Walaupun Bhima mengaku penjual biasanya juga memiliki beberapa akun di platform yang berbeda. "Pangsa pasar TikTok Shop diperkirakan 5 persen secara gross merchandise value [GMV] dari total perdagangan daring. Dengan ditutupnya TikTok Shop terjadi pergeseran penjual ke platform ecommerce lain khususnya Shopee dan Tokopedia,” ujar Bhima.
Baca Juga
Sebagai informasi, TikTok akan menutup TikTok Shop Indonesia mulai tanggal 4 Oktober 2023 pukul 17.00 WIB. Berdasarkan rilis resminya, Tiktok akan menghormati dan mematuhi peraturan dan hukum yang berlaku di Indonesia.
“Dengan demikian, kami tidak akan lagi memfasilitasi transaksi e-commerce di dalam TikTok Shop Indonesia, efektif per tanggal 4 Oktober, pukul 17.00 WIB,” ujar TikTok dalam rilis resminya, Selasa (3/10/2023).
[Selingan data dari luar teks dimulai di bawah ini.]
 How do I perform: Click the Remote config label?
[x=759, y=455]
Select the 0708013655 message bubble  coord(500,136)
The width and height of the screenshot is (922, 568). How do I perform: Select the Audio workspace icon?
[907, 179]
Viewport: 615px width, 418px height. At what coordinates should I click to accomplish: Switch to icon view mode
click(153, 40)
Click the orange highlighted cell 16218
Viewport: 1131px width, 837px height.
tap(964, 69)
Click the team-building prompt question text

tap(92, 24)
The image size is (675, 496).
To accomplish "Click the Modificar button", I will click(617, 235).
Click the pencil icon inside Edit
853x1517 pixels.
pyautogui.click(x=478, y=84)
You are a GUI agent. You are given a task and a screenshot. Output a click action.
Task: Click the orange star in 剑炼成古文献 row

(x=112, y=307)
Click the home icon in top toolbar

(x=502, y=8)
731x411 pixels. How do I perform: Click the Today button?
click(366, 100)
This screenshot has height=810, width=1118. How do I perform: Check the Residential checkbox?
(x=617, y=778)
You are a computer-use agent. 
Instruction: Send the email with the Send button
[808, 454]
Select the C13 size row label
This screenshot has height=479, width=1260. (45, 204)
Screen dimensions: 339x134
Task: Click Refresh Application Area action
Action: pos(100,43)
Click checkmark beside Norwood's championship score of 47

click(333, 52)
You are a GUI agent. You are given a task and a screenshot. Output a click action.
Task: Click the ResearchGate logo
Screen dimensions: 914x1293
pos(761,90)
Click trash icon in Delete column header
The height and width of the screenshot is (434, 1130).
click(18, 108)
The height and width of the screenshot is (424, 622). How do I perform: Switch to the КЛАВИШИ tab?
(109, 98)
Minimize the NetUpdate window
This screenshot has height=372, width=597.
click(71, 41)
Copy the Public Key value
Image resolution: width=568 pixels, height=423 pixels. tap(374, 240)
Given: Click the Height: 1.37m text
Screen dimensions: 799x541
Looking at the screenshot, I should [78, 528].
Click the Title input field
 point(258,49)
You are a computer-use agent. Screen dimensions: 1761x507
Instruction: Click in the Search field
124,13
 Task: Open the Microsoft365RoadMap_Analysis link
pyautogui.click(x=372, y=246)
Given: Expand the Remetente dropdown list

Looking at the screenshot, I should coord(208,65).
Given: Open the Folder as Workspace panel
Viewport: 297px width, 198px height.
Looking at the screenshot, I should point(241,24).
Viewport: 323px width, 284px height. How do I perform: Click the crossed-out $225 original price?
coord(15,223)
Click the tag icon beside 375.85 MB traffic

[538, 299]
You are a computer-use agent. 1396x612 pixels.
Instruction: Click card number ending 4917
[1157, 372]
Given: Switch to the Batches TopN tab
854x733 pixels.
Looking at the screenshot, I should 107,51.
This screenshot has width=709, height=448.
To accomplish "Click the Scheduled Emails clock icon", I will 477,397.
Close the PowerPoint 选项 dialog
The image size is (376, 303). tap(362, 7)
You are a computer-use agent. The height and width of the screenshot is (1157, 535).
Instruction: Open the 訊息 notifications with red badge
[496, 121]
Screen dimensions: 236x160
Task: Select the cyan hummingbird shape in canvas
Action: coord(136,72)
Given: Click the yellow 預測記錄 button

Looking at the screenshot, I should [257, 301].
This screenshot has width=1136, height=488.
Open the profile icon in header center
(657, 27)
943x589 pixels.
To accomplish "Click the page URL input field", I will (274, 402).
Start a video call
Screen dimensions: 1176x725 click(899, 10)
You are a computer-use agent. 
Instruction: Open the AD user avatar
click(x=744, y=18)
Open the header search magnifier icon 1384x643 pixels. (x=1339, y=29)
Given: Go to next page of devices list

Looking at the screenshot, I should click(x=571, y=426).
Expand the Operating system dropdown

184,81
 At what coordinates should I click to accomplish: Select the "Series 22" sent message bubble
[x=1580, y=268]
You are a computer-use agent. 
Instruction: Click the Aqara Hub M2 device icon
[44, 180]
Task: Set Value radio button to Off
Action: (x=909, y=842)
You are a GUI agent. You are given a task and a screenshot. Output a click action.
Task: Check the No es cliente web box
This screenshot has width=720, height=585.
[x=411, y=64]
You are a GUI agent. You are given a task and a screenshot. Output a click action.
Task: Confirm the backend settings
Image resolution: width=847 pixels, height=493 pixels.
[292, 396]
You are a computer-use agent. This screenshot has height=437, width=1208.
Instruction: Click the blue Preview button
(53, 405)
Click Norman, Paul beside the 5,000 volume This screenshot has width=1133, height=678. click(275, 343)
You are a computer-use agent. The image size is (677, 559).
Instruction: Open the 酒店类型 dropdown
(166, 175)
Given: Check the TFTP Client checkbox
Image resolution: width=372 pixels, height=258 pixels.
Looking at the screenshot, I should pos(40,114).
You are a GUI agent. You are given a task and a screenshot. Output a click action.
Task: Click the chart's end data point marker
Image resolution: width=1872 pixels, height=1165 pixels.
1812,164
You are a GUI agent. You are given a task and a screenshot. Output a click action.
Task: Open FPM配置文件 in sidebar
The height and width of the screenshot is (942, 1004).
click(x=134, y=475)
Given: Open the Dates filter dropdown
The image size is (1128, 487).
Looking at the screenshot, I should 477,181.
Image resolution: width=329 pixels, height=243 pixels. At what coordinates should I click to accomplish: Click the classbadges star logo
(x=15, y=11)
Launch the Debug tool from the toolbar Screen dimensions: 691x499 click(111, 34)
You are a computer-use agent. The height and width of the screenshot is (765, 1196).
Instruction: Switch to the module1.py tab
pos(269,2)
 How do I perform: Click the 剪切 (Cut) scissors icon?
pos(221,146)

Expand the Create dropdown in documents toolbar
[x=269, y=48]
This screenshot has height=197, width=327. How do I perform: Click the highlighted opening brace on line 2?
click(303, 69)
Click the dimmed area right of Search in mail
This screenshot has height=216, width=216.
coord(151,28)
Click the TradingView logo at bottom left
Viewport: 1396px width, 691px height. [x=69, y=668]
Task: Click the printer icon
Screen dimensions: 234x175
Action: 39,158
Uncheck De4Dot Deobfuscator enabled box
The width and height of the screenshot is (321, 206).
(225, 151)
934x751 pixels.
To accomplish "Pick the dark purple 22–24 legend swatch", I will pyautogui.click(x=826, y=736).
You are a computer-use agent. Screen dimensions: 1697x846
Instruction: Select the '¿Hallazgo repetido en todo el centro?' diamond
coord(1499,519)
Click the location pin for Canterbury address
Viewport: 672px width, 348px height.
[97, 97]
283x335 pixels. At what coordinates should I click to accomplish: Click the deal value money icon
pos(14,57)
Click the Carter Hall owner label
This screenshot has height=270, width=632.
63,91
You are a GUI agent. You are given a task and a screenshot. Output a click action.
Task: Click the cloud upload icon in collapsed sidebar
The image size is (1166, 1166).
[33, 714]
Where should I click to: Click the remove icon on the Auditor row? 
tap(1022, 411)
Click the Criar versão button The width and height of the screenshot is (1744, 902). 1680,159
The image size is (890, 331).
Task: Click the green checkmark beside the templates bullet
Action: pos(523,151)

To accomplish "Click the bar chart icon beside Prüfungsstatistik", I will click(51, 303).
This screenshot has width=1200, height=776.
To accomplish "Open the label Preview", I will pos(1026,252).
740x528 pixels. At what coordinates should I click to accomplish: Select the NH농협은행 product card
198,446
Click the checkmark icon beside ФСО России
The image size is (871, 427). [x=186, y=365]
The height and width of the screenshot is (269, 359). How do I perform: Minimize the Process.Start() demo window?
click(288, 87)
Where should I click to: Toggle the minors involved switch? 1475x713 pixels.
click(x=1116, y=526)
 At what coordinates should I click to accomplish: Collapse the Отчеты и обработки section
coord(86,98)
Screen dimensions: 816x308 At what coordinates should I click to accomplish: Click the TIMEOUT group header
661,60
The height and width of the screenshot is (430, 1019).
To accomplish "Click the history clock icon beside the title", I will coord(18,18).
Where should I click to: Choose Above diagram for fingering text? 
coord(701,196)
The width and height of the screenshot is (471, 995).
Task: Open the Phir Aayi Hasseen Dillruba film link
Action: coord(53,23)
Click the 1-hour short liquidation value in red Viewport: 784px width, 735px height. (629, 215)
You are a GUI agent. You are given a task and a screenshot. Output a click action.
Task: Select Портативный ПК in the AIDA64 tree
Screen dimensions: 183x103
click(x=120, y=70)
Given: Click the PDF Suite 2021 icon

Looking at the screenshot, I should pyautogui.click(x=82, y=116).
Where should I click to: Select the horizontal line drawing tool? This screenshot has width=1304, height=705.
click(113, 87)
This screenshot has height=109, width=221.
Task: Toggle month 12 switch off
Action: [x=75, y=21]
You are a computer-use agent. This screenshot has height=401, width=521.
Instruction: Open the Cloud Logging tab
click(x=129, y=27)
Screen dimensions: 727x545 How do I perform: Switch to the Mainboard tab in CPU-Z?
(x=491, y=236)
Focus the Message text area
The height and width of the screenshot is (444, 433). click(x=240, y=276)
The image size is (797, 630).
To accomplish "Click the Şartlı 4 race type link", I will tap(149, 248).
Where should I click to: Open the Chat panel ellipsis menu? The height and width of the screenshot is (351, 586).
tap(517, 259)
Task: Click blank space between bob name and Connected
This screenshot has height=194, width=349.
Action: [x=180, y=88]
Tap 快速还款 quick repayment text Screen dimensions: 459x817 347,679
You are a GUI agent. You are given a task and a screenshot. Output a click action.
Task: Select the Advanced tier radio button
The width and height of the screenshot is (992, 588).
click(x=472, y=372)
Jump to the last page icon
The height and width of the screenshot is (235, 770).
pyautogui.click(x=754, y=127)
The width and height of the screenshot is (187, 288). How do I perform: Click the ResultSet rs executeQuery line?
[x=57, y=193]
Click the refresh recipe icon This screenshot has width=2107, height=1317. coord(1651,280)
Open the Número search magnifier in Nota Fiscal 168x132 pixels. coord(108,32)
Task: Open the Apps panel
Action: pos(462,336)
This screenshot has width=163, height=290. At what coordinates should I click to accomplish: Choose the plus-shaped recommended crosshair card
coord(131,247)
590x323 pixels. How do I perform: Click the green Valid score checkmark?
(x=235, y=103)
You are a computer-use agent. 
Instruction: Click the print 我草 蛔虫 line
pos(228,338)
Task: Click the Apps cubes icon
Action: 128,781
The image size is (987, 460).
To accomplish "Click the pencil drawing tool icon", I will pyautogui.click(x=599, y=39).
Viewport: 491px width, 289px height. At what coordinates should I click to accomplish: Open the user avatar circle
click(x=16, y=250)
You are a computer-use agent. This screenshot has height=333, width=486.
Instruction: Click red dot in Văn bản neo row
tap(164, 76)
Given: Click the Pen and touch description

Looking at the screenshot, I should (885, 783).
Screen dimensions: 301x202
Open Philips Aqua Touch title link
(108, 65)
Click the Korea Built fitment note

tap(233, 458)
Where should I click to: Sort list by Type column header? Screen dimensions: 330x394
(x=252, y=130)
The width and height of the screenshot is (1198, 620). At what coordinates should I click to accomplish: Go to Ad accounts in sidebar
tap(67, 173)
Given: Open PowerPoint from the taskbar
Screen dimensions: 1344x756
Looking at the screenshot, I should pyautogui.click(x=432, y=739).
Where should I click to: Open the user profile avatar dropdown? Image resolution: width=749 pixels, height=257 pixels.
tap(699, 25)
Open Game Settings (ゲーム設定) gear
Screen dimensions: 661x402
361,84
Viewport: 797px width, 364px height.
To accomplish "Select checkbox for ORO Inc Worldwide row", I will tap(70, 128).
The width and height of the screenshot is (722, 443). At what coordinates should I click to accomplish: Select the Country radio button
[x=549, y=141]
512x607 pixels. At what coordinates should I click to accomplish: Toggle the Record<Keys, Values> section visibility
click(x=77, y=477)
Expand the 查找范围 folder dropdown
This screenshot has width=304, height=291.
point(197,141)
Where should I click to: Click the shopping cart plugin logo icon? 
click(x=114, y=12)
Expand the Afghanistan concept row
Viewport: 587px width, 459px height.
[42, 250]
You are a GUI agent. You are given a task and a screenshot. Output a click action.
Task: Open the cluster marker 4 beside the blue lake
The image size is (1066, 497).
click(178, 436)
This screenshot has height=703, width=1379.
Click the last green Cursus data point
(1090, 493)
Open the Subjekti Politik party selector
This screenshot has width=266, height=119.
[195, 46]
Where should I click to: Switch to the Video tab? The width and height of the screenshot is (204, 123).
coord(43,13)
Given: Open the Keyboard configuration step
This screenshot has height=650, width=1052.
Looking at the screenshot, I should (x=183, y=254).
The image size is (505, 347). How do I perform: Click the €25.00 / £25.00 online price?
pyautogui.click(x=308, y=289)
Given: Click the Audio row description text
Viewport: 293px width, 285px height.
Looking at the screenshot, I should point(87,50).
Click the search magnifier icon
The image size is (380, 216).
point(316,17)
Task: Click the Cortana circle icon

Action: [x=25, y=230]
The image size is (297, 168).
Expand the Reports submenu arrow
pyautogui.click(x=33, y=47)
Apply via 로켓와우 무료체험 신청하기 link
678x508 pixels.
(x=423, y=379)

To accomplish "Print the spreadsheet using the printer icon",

Kendati demikian, TikTok mengatakan pihaknya masih akan terus berkoordinasi dengan pemerintah Indonesia terkait langkah dan rencana social commerce tersebut ke depannya.
Adapun penutupan TikTok ini seturut dengan diresmikannya Peraturan Menteri Perdagangan (Permendag) No. 31 Tahun 2023.
Peraturan inipun mengatur terkait perizinan berusaha, periklanan, pembinaan, dan pengawasan pelaku usaha dalam perdagangan melalui sistem elektronik.
Dalam aturan tersebut, terdapat sejumlah peraturan terkait e-commerce serta social commerce. Salah satunya adalah pengaturan terkait model bisnis social commerce hanya boleh mempromosikan produk layaknya iklan televisi dan bukan untuk transaksi.
Pasal 21 ayat 3 menegaskan PPMSE dengan model bisnis social commerce dilarang untuk memfasilitasi transaksi pembayaran dalam sistem elektroniknya karena dinilai melakukan predatory pricing.